Mr Meng, also a vice-minister of public security in China, was reported missing after travelling from the city of Lyon in France, where Interpol is based, to China on 25 September.
Interpol said it had received his resignation from the presidency on Sunday with immediate effect.
China’s National Supervision Commission, which handles corruption cases involving public servants, said Mr Meng was under investigation in a statement on its website.
Mr Meng is the latest high-profile disappearance in China, where a number of top government officials, billionaires and even an A-list celebrity have vanished in recent months.
Earlier this week, actress Fan Bingbing, who disappeared in China in July, emerged with a public apology and a fine of 883 million yuan ($129m; £98.9m) for tax evasion and other offences.
What has Interpol said?
In a statement on its Twitter site, it said it had received the resignation with immediate effect.
Under its terms it has appointed senior vice-president Kim Jong-yang of South Korea as acting president.
A new president will be elected for the remaining two years of Mr Meng’s mandate at the general assembly in Dubai next month.
On Saturday, the international police agency had urged China to clarify Mr Meng’s status, saying it was concerned about the well-being of its president.
France has opened an investigation but said on Sunday it had no further information.
What did Mr Meng’s wife say about his disappearance?
Image captionGrace Meng did not want to be identified out of fear for her safety
Grace Meng, speaking shortly before China’s confirmation of the detention, told journalists she thought he was in danger.
She issued an emotional plea for international help to find her husband.
On the day he went missing, she said he had sent her a social media message telling her to “wait for my call”, before sending a knife emoticon, signifying danger.
“I’m not sure what has happened to him,” she said.
With her back to the cameras to avoid being identified out of fear for her safety, she held back sobs to read out a statement in Chinese and English.
“We are always connected by hearts.

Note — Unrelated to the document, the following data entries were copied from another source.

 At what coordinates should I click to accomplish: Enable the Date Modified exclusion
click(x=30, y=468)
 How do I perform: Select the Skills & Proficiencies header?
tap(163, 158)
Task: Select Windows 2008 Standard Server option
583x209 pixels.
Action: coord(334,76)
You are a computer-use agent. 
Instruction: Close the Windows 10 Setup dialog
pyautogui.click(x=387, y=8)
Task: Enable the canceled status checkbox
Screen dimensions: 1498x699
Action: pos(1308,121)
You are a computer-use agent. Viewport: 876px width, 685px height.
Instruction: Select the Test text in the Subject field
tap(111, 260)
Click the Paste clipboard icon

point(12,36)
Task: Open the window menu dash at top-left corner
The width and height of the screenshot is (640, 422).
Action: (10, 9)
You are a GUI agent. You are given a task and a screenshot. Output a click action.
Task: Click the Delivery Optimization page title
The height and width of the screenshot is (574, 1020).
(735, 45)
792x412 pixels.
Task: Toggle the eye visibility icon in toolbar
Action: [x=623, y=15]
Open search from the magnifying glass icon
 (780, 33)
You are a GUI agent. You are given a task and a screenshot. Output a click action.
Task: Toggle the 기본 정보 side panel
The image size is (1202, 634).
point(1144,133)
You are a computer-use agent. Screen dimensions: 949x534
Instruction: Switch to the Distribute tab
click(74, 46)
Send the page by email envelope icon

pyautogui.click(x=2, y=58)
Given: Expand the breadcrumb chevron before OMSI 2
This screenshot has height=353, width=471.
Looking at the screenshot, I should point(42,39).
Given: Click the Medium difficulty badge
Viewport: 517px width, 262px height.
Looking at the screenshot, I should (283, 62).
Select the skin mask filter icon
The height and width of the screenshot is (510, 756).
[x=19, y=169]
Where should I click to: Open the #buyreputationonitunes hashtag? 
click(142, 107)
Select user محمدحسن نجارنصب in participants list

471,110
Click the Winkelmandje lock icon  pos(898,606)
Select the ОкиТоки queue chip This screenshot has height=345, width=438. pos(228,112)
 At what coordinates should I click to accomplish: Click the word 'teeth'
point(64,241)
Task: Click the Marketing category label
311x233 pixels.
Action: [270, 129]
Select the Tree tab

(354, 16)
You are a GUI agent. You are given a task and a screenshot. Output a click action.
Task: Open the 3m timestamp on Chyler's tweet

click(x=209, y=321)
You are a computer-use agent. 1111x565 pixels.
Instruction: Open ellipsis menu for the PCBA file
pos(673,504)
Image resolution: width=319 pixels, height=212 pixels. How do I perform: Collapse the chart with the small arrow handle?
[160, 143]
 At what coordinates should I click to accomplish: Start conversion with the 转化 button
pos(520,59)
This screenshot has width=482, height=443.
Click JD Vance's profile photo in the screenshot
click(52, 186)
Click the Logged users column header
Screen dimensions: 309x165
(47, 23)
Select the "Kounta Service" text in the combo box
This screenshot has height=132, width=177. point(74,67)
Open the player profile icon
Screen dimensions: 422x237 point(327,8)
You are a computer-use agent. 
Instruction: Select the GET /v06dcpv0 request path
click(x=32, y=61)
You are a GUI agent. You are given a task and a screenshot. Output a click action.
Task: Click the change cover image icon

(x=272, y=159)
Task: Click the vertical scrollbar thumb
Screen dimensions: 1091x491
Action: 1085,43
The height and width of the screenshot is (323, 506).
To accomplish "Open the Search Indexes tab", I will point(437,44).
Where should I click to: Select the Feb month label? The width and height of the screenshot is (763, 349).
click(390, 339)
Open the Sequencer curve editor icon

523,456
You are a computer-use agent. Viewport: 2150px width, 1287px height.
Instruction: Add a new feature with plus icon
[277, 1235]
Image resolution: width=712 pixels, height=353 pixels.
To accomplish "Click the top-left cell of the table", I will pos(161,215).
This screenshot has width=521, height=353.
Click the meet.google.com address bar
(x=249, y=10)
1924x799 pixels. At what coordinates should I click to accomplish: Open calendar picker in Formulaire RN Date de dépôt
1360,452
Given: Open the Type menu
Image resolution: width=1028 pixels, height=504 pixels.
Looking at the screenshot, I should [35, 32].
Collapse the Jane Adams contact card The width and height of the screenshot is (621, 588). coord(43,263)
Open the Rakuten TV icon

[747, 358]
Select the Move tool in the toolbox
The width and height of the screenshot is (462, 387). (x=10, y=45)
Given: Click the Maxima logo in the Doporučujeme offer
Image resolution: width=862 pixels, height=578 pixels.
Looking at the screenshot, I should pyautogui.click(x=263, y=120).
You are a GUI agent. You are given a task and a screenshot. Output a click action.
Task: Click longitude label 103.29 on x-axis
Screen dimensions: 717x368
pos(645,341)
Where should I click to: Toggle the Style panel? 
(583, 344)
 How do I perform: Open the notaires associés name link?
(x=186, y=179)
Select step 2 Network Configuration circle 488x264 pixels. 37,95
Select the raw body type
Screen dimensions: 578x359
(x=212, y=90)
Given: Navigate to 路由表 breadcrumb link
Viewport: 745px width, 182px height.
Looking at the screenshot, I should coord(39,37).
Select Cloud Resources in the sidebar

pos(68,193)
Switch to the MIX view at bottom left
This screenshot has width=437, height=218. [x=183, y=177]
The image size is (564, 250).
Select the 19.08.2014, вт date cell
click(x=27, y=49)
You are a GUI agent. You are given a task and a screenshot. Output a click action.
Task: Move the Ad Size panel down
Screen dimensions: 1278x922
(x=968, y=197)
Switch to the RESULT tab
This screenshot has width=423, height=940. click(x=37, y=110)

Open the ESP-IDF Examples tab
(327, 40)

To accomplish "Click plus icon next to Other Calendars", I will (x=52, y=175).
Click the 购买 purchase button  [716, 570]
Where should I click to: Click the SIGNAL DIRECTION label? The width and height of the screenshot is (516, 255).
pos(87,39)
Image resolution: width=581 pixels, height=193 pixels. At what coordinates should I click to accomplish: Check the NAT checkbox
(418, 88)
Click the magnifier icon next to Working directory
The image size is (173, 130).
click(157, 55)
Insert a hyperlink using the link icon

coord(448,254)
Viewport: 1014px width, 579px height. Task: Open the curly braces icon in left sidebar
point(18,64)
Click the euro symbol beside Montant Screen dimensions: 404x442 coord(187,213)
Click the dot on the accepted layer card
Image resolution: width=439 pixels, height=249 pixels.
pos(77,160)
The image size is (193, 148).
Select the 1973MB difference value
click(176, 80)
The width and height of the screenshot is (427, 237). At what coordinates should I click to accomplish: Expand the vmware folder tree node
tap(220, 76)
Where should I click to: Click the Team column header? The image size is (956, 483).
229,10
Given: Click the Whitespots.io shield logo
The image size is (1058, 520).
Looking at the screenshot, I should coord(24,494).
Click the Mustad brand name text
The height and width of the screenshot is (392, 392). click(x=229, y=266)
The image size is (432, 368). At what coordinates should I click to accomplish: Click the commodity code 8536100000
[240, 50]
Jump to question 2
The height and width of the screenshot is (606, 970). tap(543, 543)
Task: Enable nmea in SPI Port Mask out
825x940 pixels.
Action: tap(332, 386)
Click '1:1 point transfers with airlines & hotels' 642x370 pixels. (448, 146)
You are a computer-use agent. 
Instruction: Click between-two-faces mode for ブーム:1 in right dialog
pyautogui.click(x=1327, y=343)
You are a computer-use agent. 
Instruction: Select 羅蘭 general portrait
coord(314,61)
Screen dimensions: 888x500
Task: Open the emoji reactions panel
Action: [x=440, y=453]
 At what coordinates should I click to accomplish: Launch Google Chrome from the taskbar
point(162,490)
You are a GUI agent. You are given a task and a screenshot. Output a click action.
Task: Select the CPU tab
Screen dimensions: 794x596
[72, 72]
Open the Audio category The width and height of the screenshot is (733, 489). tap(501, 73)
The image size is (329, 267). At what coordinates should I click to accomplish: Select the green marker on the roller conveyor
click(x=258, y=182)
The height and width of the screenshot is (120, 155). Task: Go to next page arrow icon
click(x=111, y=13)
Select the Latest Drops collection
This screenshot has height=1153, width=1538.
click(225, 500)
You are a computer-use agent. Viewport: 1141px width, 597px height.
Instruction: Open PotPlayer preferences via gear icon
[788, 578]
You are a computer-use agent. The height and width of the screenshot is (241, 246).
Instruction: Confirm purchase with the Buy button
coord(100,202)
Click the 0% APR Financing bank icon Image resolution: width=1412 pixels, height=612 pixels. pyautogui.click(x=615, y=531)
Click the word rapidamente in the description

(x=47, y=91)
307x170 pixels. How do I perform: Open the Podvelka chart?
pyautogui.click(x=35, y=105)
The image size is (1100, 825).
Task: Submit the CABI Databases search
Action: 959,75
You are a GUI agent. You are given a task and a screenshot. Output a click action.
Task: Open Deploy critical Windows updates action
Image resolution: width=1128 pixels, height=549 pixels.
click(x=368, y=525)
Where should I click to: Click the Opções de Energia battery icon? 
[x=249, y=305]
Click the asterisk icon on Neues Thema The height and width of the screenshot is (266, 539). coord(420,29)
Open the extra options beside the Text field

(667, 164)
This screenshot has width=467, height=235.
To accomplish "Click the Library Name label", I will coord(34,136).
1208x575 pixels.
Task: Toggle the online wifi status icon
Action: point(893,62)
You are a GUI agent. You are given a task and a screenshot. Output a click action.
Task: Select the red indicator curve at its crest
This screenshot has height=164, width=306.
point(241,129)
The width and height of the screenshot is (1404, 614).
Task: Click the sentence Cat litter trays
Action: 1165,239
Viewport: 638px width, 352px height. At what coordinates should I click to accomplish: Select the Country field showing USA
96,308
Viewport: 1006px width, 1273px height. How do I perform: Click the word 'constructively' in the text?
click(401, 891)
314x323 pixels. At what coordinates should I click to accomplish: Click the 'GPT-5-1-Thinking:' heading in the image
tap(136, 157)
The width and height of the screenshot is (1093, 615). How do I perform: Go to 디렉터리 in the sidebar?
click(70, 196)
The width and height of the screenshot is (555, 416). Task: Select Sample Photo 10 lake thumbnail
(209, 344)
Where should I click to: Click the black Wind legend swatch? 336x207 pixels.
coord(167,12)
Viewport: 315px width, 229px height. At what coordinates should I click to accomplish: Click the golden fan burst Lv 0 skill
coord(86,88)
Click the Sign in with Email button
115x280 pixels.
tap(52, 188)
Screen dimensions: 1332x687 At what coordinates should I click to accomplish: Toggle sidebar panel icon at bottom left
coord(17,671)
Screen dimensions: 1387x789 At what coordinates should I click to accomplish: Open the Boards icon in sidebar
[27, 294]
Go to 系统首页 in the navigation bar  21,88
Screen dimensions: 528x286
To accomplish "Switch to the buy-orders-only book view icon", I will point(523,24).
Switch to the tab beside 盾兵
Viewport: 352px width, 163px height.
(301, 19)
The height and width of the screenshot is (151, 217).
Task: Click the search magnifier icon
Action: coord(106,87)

He would support me in doing this. The matter belongs to fairness and justice. The matter belongs to the international community. The matter belongs to the people of my motherland.”
The Xi campaign
Analysis by Hugh Schofield, BBC News, Paris
The Chinese authorities have confirmed what everyone already presumed: that Meng Hongwei was detained when his plane landed in China.
The fact that news of his detention was released by Beijing’s anti-corruption authority suggests Mr Meng has been caught up in the broad anti-corruption campaign ordered by President Xi Jinping, and which has already led to the disappearance of many senior figures.
The mystery of what happened to him has now been cleared up – but the details of the charges weighing against him, and the fate that awaits him are as opaque as ever.
What does Interpol do?
Interpol co-ordinates searches among its members, issuing yellow notices for missing persons and a red notice – an international alert – for a wanted person. However, it does not have the power to send officers into countries to arrest individuals or issue arrest warrants.
It is Interpol’s general secretariat that largely oversees the day-to-day work of the 192-member organisation, with the role of the president largely ceremonial.
Who is Meng Hongwei?
Image captionMeng Hongwei is a senior Communist Party official
He was elected Interpol president in November 2016, the first Chinese to take up the post, and was scheduled to serve until 2020.
He headed the organisation’s Executive Committee, which provides overall guidance and direction.
Mr Meng has 40 years of experience in criminal justice and policing in China, notably in the fields of drugs, counter-terrorism and border control.
After his election human rights groups expressed concern that the move could help China pursue political dissidents who have fled the country.